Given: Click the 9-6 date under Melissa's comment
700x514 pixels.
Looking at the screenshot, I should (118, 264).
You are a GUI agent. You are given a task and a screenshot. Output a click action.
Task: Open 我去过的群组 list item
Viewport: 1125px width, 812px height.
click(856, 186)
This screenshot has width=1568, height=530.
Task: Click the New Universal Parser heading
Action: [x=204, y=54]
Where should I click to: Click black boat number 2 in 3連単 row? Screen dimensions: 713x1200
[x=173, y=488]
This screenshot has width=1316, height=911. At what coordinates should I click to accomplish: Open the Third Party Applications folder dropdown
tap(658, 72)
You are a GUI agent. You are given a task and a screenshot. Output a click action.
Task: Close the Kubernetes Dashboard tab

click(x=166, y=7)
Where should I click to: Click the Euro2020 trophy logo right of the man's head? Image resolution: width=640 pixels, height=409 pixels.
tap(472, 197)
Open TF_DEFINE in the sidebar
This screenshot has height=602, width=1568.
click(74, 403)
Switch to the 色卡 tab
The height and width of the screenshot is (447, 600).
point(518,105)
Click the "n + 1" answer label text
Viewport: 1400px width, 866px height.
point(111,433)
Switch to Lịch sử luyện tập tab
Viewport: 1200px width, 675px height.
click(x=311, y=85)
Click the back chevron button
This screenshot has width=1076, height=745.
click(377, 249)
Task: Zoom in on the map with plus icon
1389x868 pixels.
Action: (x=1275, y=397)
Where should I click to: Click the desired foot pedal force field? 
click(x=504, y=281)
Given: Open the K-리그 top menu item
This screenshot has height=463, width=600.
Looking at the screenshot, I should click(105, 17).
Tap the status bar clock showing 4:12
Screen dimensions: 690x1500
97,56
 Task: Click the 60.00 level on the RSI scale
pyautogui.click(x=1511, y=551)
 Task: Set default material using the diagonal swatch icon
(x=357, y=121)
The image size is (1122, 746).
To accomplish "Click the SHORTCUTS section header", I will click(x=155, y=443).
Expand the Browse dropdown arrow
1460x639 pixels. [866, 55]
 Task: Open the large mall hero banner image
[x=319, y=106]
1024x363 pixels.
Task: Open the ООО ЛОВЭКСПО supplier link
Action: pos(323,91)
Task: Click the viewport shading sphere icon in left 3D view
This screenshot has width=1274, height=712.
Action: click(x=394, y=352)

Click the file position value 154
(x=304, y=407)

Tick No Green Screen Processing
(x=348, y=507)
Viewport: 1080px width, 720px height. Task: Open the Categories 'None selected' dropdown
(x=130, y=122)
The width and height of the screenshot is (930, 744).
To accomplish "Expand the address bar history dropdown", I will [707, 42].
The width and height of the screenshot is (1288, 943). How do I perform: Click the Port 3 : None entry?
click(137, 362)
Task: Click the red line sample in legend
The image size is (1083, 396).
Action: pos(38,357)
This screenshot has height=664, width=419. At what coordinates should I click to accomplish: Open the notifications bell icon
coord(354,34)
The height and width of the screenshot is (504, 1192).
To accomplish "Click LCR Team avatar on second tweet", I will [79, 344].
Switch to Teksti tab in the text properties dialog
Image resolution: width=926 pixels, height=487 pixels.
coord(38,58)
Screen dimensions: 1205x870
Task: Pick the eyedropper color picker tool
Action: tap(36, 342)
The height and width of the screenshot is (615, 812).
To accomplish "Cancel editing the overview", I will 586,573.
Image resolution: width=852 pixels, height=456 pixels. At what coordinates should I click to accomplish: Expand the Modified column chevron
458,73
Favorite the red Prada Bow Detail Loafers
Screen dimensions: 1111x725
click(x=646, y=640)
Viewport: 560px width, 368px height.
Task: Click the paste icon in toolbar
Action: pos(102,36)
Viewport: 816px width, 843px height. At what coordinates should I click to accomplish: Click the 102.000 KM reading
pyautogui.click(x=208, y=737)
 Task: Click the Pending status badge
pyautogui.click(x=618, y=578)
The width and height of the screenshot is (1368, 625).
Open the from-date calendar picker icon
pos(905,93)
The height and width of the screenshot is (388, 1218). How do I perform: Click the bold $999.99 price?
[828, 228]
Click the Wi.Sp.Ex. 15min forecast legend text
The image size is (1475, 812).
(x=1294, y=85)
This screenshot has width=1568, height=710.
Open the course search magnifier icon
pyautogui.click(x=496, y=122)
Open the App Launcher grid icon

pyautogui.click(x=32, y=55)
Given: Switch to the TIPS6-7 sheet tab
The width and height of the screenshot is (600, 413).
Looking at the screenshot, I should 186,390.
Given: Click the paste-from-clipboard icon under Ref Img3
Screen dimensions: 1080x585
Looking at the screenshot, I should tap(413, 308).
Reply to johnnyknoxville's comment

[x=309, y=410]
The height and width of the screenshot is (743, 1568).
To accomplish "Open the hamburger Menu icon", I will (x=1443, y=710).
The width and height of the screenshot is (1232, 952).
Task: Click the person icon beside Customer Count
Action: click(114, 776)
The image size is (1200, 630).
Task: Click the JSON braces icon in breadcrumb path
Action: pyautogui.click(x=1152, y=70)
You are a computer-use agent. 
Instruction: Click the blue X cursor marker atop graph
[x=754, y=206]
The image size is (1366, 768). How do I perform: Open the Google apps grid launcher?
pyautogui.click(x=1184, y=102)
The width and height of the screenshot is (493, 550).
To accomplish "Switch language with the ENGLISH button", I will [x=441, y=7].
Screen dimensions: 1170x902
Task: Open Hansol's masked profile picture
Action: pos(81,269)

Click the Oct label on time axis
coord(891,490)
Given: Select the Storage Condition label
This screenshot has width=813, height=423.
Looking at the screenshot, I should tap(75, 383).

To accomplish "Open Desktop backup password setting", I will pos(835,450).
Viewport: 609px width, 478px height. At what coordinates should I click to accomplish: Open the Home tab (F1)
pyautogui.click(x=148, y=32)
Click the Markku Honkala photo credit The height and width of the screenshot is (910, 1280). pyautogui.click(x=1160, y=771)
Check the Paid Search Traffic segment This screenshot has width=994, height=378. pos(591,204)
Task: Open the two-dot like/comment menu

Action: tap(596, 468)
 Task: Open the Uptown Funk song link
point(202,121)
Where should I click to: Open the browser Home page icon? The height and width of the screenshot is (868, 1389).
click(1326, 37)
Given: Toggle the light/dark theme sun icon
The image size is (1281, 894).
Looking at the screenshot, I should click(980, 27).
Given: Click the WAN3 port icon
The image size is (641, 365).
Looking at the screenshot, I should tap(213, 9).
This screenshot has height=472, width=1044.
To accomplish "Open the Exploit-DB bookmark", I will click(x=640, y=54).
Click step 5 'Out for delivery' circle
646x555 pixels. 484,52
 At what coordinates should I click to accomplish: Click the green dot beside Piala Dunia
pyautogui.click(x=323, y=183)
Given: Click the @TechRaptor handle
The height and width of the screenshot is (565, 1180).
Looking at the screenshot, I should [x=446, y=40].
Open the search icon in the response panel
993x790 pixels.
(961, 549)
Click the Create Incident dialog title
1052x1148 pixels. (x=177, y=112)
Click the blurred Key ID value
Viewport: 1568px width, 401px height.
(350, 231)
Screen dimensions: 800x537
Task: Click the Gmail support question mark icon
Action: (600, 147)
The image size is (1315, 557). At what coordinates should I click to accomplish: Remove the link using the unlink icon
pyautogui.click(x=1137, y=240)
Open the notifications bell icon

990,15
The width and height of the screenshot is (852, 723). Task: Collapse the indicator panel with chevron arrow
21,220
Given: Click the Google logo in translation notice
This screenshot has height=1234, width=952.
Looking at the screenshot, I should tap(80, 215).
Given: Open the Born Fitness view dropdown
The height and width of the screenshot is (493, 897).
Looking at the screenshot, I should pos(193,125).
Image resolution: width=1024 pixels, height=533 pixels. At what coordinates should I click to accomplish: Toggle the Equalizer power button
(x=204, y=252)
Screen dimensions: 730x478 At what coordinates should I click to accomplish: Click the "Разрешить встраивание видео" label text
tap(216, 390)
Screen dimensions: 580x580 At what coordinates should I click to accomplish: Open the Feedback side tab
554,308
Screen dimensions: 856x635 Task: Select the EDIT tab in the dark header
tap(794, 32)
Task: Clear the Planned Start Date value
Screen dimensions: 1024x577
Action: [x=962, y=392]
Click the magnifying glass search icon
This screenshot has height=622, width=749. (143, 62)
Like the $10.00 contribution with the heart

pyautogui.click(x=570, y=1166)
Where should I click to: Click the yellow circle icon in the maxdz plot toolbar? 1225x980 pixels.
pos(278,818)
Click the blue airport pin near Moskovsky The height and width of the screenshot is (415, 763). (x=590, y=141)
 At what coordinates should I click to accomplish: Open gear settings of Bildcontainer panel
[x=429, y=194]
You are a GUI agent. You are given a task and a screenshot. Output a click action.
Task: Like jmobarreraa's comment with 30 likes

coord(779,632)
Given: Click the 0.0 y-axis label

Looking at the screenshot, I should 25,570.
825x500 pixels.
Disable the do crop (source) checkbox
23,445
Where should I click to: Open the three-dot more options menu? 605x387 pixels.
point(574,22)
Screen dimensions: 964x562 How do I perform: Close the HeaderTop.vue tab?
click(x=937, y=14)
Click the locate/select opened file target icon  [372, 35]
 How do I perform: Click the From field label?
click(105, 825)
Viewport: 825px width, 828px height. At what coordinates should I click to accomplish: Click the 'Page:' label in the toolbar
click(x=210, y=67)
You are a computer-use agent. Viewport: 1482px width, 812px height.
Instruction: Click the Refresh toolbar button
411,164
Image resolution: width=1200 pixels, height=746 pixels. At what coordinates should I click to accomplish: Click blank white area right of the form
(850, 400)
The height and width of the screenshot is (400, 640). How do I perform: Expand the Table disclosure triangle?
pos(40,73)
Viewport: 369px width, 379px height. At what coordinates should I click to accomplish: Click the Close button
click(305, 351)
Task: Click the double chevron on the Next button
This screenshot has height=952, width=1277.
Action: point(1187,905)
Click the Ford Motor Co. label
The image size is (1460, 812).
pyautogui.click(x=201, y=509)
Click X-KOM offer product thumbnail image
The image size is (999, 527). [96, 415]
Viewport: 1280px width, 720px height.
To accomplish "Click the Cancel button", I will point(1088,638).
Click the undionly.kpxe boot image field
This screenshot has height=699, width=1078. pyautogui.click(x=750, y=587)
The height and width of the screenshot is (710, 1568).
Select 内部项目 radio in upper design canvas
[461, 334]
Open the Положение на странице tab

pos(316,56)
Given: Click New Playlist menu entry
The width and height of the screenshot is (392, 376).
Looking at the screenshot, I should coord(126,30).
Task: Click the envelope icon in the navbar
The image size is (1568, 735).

--

Ending with the line containing "Task: Open 我去过的群组 list item", please print exactly the lines of the material above from its first line onward, and nothing else.

Given: Click the 9-6 date under Melissa's comment
700x514 pixels.
Looking at the screenshot, I should (118, 264).
You are a GUI agent. You are given a task and a screenshot. Output a click action.
Task: Open 我去过的群组 list item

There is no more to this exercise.